| Consegna 1 |
Trascrivi senza modifiche il passo del testo sulla scuola di Timboni compreso tra "Scalea: Intitolata a" e "con le scuole.", estremi inclusi.
| Consegna 2 |
Nel testo sulla scuola di Timboni, da che cosa è scaturita l'intitolazione della scuola a Francesco Acquaviva? Rispondi in una-tre frasi.
| Consegna 3 |
Riprendi il testo sulla scuola di Timboni subito dopo l'ultima frase riportata.

Scalea: Intitolata a Francesco Acquaviva la scuola del villaggio di Timboni, in Kenia.
Francesco Acquaviva, bancario di Scalea, è morto lo scorso 19 marzo.
L’edificio scolastico è stato realizzato per la popolazione locale dall’associazione “Drops”, una organizzazione di volontariato siciliana nata a Palermo, operante da 18 anni nel contesto, in particolare per il sostegno a distanza, per le cure mediche pediatriche, con l’impiego di medici locali, e collaborando con le scuole.
Daniele D’anna, fondatore di Drops, ha condiviso momenti di formazione e di lavoro con Francesco Acquaviva e in Kenya presta la sua opera di volontariato durante alcuni periodi dell’anno. L’intitolazione è scaturita dalla volontà da parte di molti colleghi di Francesco, tra questi Marialuigia Tancredi, che ha coordinato le operazioni di raccolta, a contribuire con donazioni in denaro per completare la scuola. Daniele D’anna spiega come è nata questa iniziativa.
“Ero impegnato in questo progetto al villaggio di Timboni quando tramite amici comuni ho appreso la triste notizia. In breve tempo, mi ha contattato Maria Luigia dicendomi che di comune accordo con altri colleghi e con i famigliari di Francesco volevano fare qualcosa in suo nome e che non era un caso il fatto che io mi trovassi in Africa proprio in quel momento. Per completare la scuola che oggi porta il suo nome servivano dei fondi, in particolare per terminare gli spazi interni e dotarli di infissi e arredi. L’idea era di lavorare per moduli, finendo una classe per volta in base alle somme a disposizione. Alla fine, è stata raccolta una somma sufficiente a completarne quattro, 3 per l’infanzia e una per la prima classe delle elementari, ma durante i lavori è successo qualcosa di molto particolare.

| Elenco estratto |

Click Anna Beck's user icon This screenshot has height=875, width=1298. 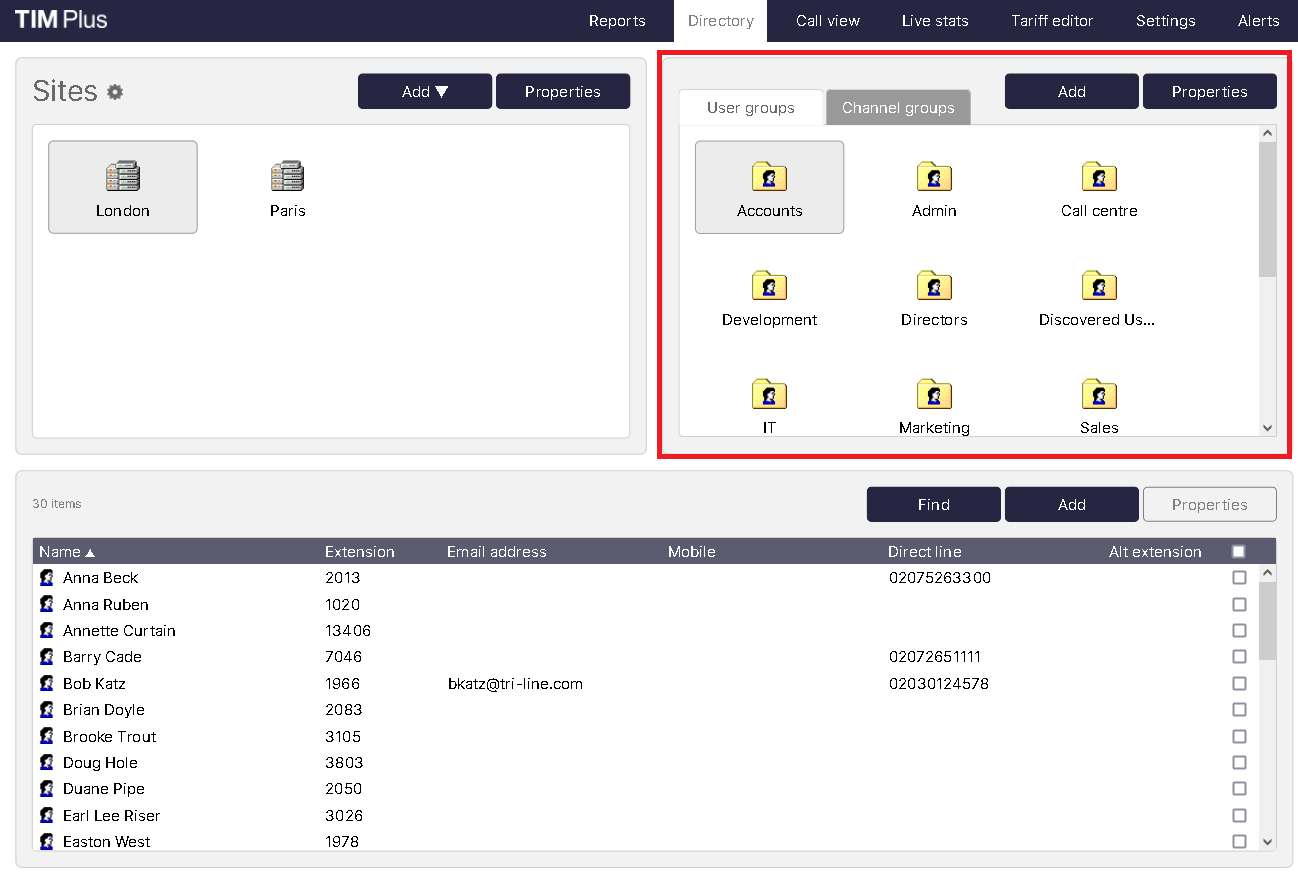(x=46, y=577)
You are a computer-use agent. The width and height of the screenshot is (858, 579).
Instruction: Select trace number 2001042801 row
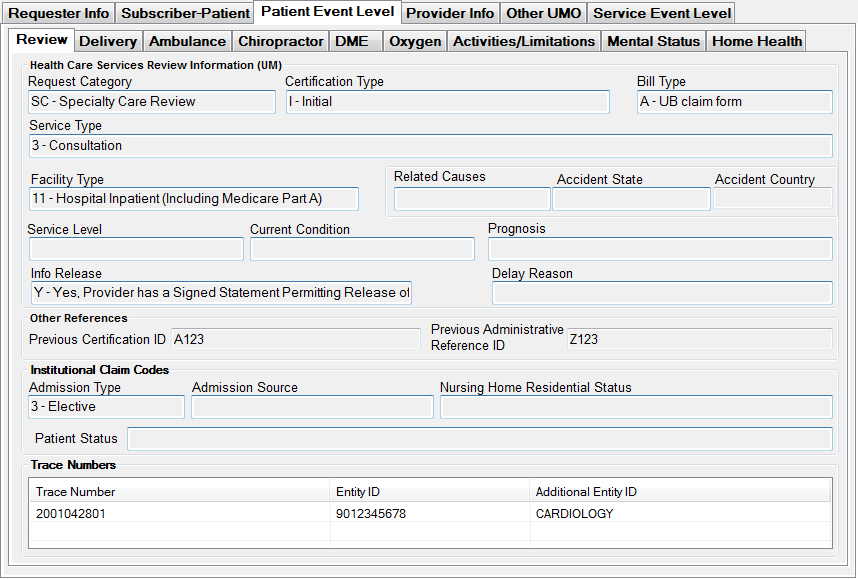180,514
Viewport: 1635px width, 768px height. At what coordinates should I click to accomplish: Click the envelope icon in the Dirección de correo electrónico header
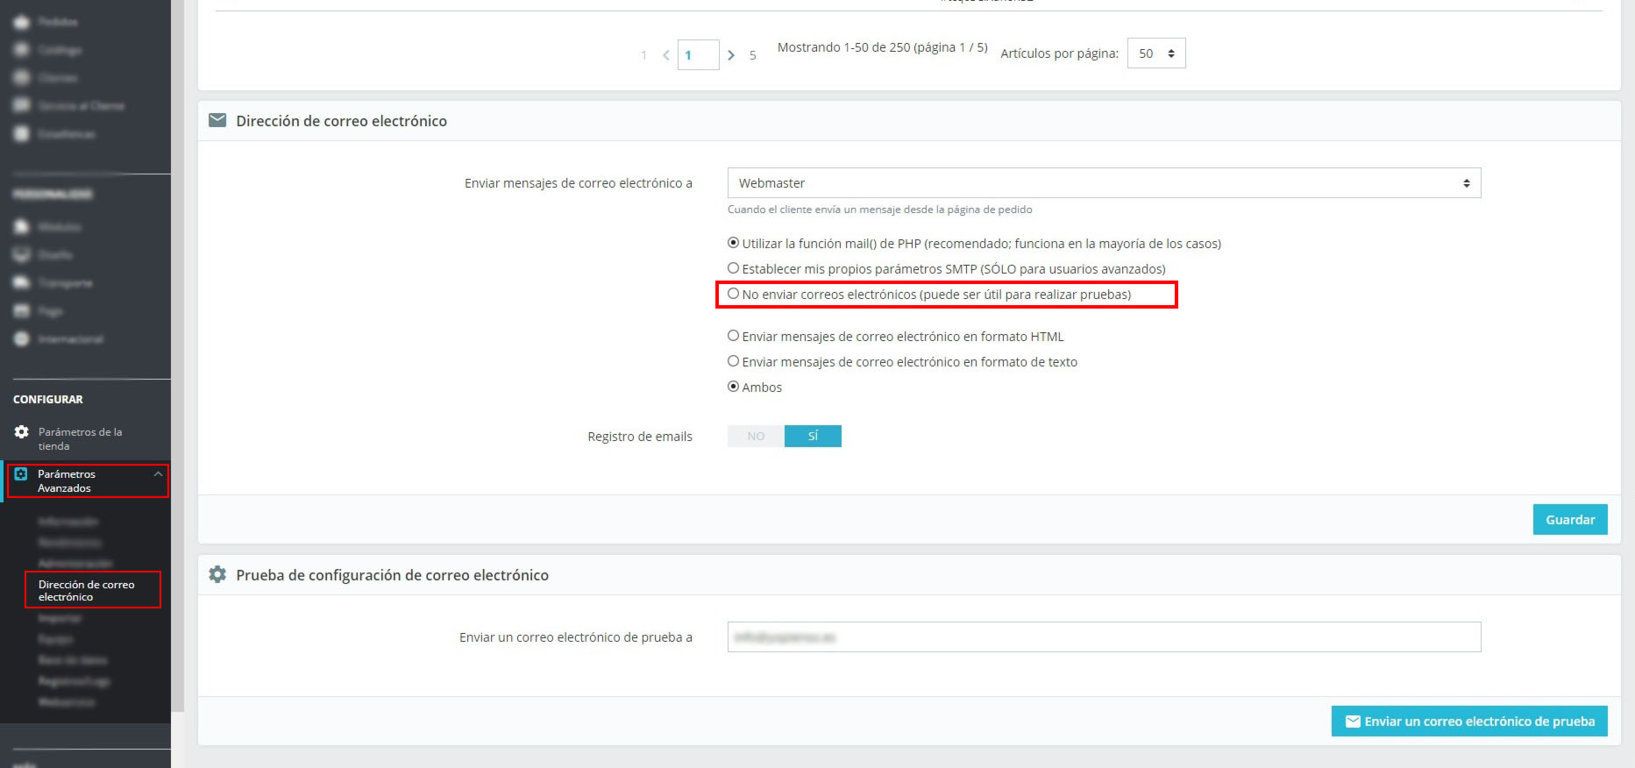click(x=217, y=120)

| Risultato esercizio 1 |
Scalea: Intitolata a Francesco Acquaviva la scuola del villaggio di Timboni, in Kenia.
Francesco Acquaviva, bancario di Scalea, è morto lo scorso 19 marzo.
L’edificio scolastico è stato realizzato per la popolazione locale dall’associazione “Drops”, una organizzazione di volontariato siciliana nata a Palermo, operante da 18 anni nel contesto, in particolare per il sostegno a distanza, per le cure mediche pediatriche, con l’impiego di medici locali, e collaborando con le scuole.

| Risultato esercizio 2 |
L'intitolazione è scaturita dalla volontà di molti colleghi di Francesco Acquaviva di contribuire con donazioni in denaro al completamento della scuola. Tra questi c'era Marialuigia Tancredi, che ha coordinato le operazioni di raccolta.

| Risultato esercizio 3 |
Il Kenya, tra i tanti altri problemi, è un Paese dai tempi burocratici giganteschi. Inoltre, le ditte lavorano solo con deposito e con il pagamento giornaliero della manodopera. Insomma, nessuno lavora sulla parola e, in attesa dei trasferimenti dei bonifici, ho deciso di dare fondo alla cassa dell’organizzazione per far iniziare le opere.
Quando le disponibilità sono terminate e serviva ancora tempo per ricevere i primi soldi raccolti dai colleghi, ho parlato agli operai e ho raccontato loro della motivazione della nostra iniziativa. Questi hanno capito e, sorprendentemente, visto che tra l’altro portano da mangiare a casa solo grazie al salario giornaliero, hanno deciso di continuare a lavorare lo stesso, sulla fiducia.
È una cosa che normalmente non accade. Per cui tra volontari della Drops, proprietari delle ditte e operai c’è stata la condivisione del progetto. In due settimane, lavorando notte e giorno, è stato fatto quel che normalmente qui si fa in due mesi”.